There’s always concern when a diagnostic test is developed for commercial use, said Daniel Besesen, MD, professor of endocrinology, metabolism and diabetes at the University of Colorado School of Medicine in Denver. “What they’re talking about doing is extremely important. But this is a company. This is a company that, I believe, sells a product.”

In an online search, Besesen couldn’t find any outside research showing how well the saliva test worked. But referring to the work of Acosta and Michael Camilleri, the other co-founder of Phenomix, he said:

“These guys are smart guys. And they’ve done a lot of work [the movement of food through the gut] and how it correlates with obesity and response to certain therapies,” said Bessesen, who is also a spokesperson for The Obesity Society. “So their scientific work is relevant to this field.”

Validating any research is important because the obesity industry is known for quick weight loss strategies, some of which have no science behind them, he said.

It’s also important, he said, because “any time you do something commercial in obesity, you have to recognize that people with obesity are a vulnerable population. These people face stigma and prejudice all the time.”

Eliminating stigma

If knowing your obesity type ultimately makes a difference, it could change the way people talk to their health care provider, Acosta said.
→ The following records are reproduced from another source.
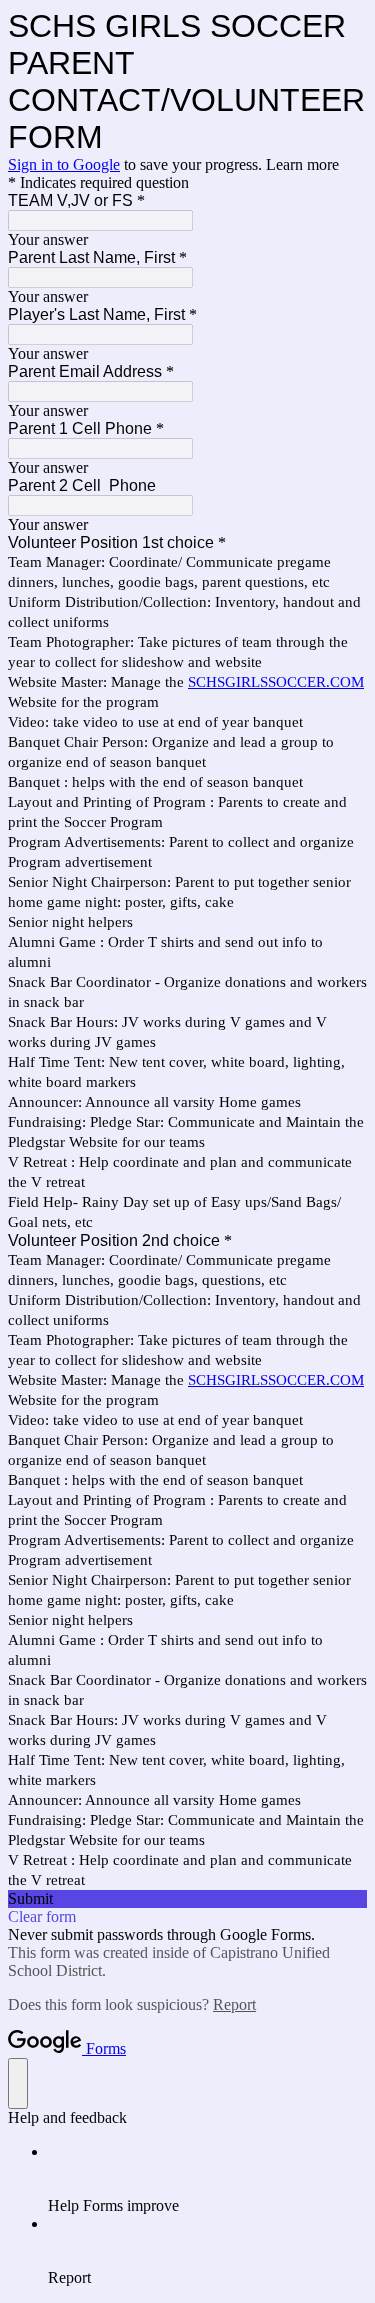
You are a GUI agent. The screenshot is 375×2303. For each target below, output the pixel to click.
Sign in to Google (64, 164)
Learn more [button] (302, 164)
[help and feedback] (18, 2083)
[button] (187, 1899)
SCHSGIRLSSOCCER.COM (276, 682)
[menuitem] (207, 2179)
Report (234, 2004)
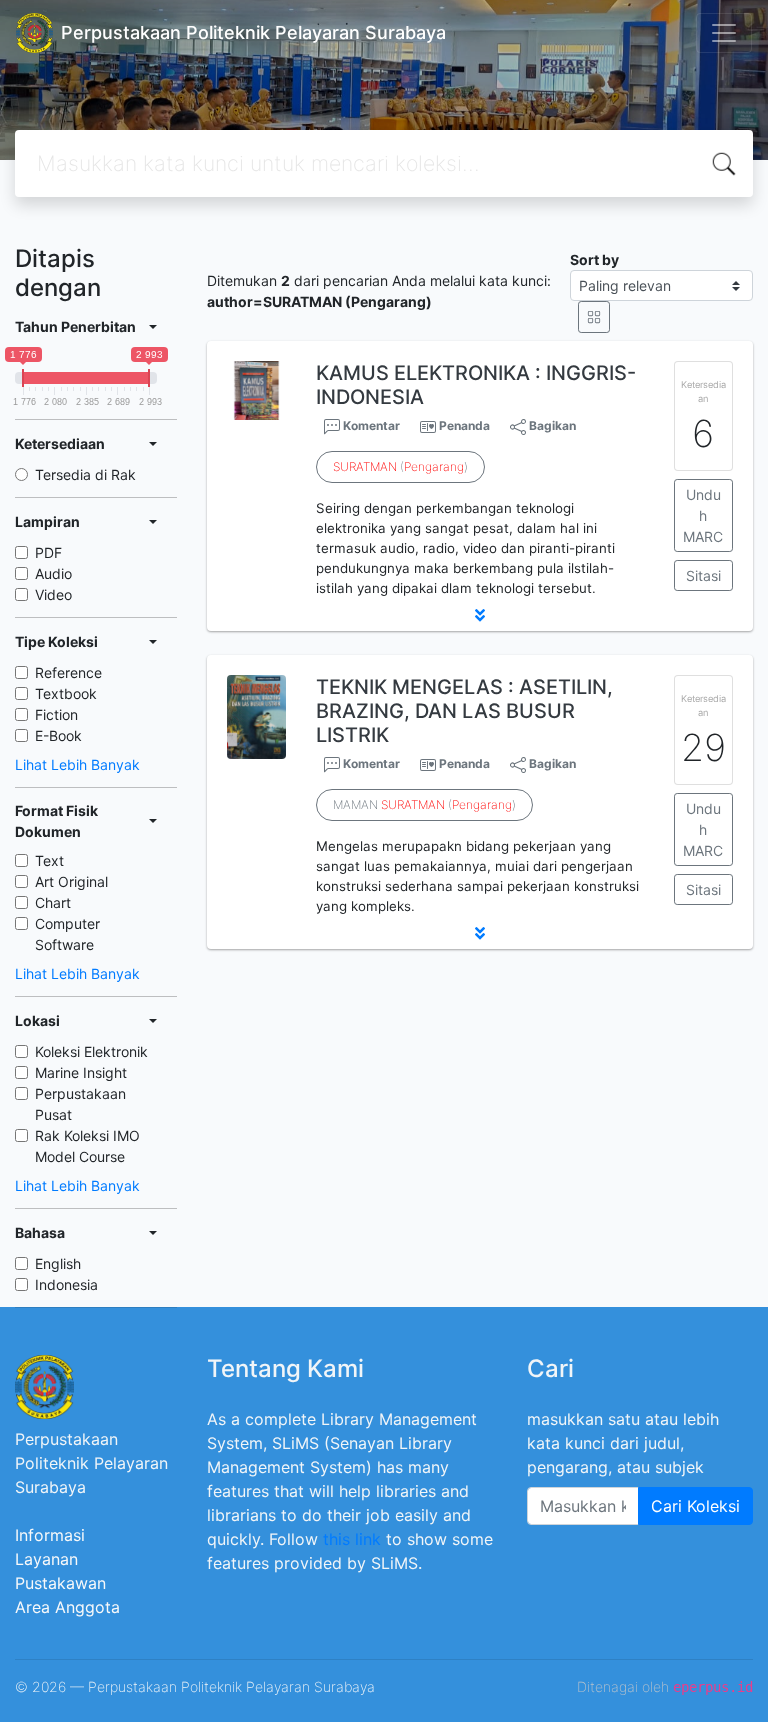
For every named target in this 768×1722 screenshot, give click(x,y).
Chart (53, 902)
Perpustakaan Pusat (80, 1104)
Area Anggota (67, 1607)
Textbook (66, 693)
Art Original (71, 881)
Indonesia (66, 1284)
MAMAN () (424, 804)
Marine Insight (81, 1072)
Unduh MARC (703, 515)
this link (352, 1539)
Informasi (50, 1535)
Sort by (594, 259)
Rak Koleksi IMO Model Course (87, 1146)
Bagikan (551, 425)
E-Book (58, 735)
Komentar (370, 425)
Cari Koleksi (695, 1506)
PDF (48, 552)
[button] (480, 615)
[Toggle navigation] (724, 33)
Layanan (46, 1559)
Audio (53, 573)
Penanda (464, 425)
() (400, 466)
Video (53, 594)
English (58, 1263)
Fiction (56, 714)
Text (49, 860)
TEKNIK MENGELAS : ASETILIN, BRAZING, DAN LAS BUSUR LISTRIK (464, 711)
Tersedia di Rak (85, 474)
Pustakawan (60, 1583)
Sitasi (703, 575)
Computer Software (67, 934)
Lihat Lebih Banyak (77, 764)
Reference (68, 672)
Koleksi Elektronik (91, 1051)
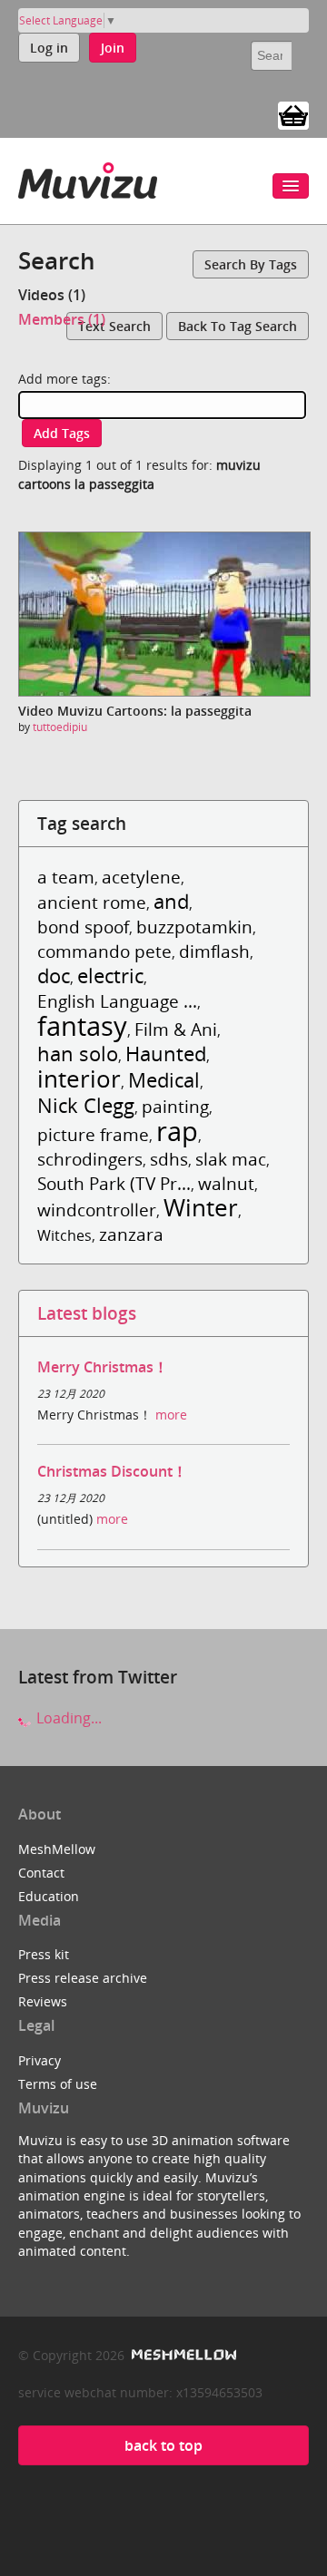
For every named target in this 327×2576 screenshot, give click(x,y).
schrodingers (90, 1159)
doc (53, 975)
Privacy (39, 2060)
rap (177, 1130)
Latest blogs (86, 1313)
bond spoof (83, 926)
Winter (201, 1208)
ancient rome (91, 902)
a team (65, 876)
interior (79, 1079)
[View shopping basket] (293, 114)
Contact (41, 1872)
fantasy (82, 1025)
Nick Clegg (85, 1105)
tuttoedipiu (60, 727)
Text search (114, 326)
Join (112, 47)
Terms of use (57, 2084)
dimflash (214, 951)
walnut (226, 1183)
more (171, 1414)
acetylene (141, 876)
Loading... (67, 1718)
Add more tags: (64, 378)
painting (175, 1106)
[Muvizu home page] (87, 177)
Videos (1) (51, 295)
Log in (49, 47)
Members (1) (61, 319)
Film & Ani (175, 1029)
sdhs (169, 1159)
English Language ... (117, 1001)
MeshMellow (56, 1849)
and (171, 901)
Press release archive (82, 1977)
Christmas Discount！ (112, 1471)
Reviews (42, 2001)
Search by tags (250, 264)
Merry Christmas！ (102, 1367)
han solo (77, 1053)
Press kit (43, 1954)
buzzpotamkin (194, 926)
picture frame (93, 1134)
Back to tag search (237, 326)
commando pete (104, 951)
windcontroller (96, 1209)
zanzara (131, 1234)
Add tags (62, 433)
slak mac (230, 1159)
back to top (163, 2445)
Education (48, 1896)
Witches (64, 1235)
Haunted (165, 1053)
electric (110, 975)
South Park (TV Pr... (114, 1183)
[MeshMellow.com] (182, 2355)
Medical (164, 1080)
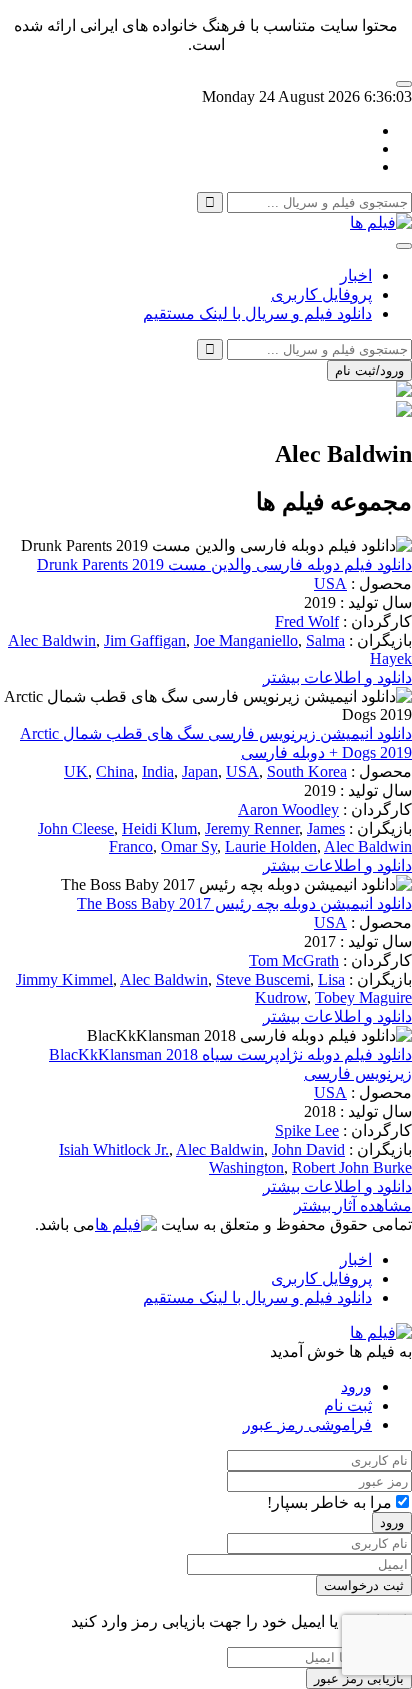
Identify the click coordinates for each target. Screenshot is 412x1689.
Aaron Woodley (288, 809)
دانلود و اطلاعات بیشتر (337, 677)
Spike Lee (307, 1130)
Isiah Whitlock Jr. (114, 1149)
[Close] (404, 84)
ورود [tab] (356, 1386)
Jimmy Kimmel (64, 979)
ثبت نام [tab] (348, 1405)
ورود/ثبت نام (369, 370)
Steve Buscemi (263, 979)
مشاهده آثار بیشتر (353, 1205)
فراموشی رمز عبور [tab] (307, 1424)
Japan (200, 771)
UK (76, 771)
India (158, 771)
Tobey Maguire (363, 997)
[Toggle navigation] (404, 246)
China (115, 771)
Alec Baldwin (52, 640)
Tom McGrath (294, 960)
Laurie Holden (271, 846)
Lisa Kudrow (300, 988)
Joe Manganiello (246, 640)
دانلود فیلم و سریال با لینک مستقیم (257, 313)
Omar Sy (189, 846)
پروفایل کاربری (321, 294)
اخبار (356, 275)
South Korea (307, 771)
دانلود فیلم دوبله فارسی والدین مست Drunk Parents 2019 (224, 564)
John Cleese (76, 828)
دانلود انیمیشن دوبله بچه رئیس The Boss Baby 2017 (244, 903)
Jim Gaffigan (145, 640)
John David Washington (277, 1158)
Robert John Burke (352, 1167)
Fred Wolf (307, 621)
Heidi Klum (159, 828)
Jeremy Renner (252, 828)
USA (330, 583)
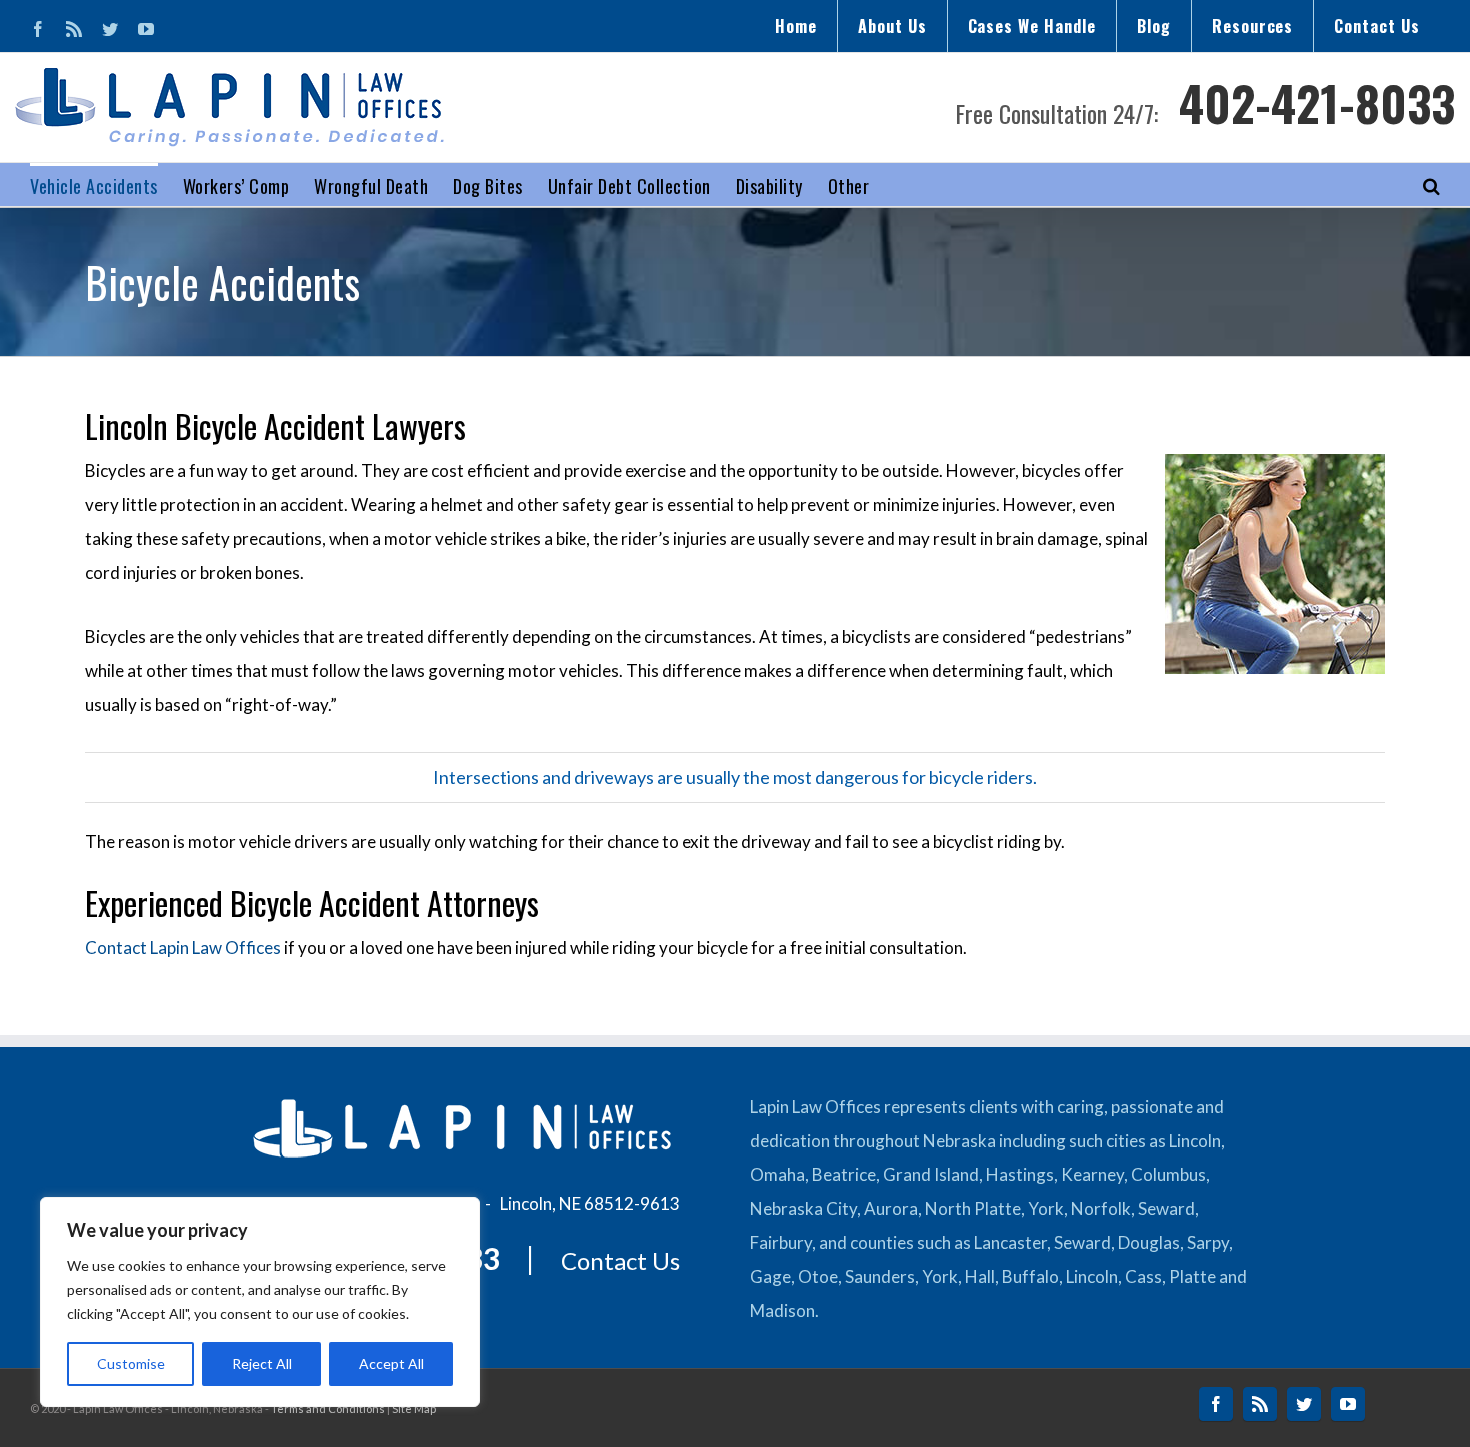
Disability (769, 186)
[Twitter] (110, 29)
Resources (1253, 26)
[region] (260, 1302)
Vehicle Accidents (94, 186)
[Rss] (74, 29)
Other (849, 186)
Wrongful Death (371, 186)
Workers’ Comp (236, 186)
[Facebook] (38, 29)
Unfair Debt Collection (629, 186)
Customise (131, 1363)
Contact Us (1377, 26)
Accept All (391, 1363)
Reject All (262, 1363)
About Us (892, 26)
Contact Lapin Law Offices (183, 947)
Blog (1154, 26)
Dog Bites (488, 186)
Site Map (414, 1408)
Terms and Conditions (328, 1408)
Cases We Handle (1032, 26)
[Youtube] (146, 29)
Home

It can also help eliminate the stigma associated with obesity.

“We will change the conversation because now we can say: “Hey, you’re obese because you have the ‘Hungry Gut’ phenotype. And because of that, you’re going to react to this drug,” Acosta said. Phenotyping suggests a strong genetic predisposition to the biological basis of obesity.

“So it’s not just a way to deflect blame, but to explain that there’s a reason you’re obese,” Acosta said. It tells people: “You are not unlucky.”

More cost-effective treatment.

Treating obesity can also save overall health care costs, Almandoz said. He estimated the cost at $1,400 a month “for semaglutide forever and ever,” or at least $1,400 a month for a 3-month trial to see if the drug works in a specific person with obesity.

“That’s a lot of money when you break it down to the number of people who probably qualify for treatment,” he said. A total of 42% of Americans agree CDC definition for obesity.

“You can imagine the potential costs if we were to give everyone an obesity therapy, and we used the most effective class of drug, which is more than a thousand dollars a month,” Almandoz said. “It’s not that we shouldn’t treat everyone. That’s not the message I’m saying. But if we’re looking at the cost-effectiveness of obesity treatment in a resource-limited setting, it’s best to start with who is most likely to benefit.”

How they created four types of obesity

Starting in 2015, Acosta and his colleagues began comparing the tests in people with normal weight and obesity. They used artificial intelligence and machine learning to initially classify obesity into 11 types. They realized that these types of obesity were impractical for doctors and people with obesity, so they grouped them into four phenotypes.

“AI machine learning was followed by what I like to call HI, or human intelligence,” he said.

The saliva test tests about 6,000 matches genetic SNPs. SNPs are “single nucleotide polymorphisms” or changes in genes. Six thousand genetic changes might seem like a large number to check for, until you know that people walk around with 5 to 6 million SNPs in their DNA.

The results are converted into a score that indicates a low or high risk for obesity or other types of obesity. “You can have all six thousand genetic mutations, or you can have zero,” Acosta said.

Moving on

After a soft launch of the Hungry Gut trial in April, Phenomix plans to continue to explore their saliva test in other types of obesity.

Acosta is not aware of any direct competitors for Phenomix, though that could change. “I think we’re the only diagnostics company in the space right now. But if it really is a $14.8 billion market, we’re going to see a lot of diagnostic companies trying to do what we’re doing if we’re successful,” he said.

An October 2022 report Polaris Market Research estimates that the global obesity treatment market—drugs, surgery, and all—will be around $14 billion in 2021. The same report predicts that the market will grow to $32 billion by 2030.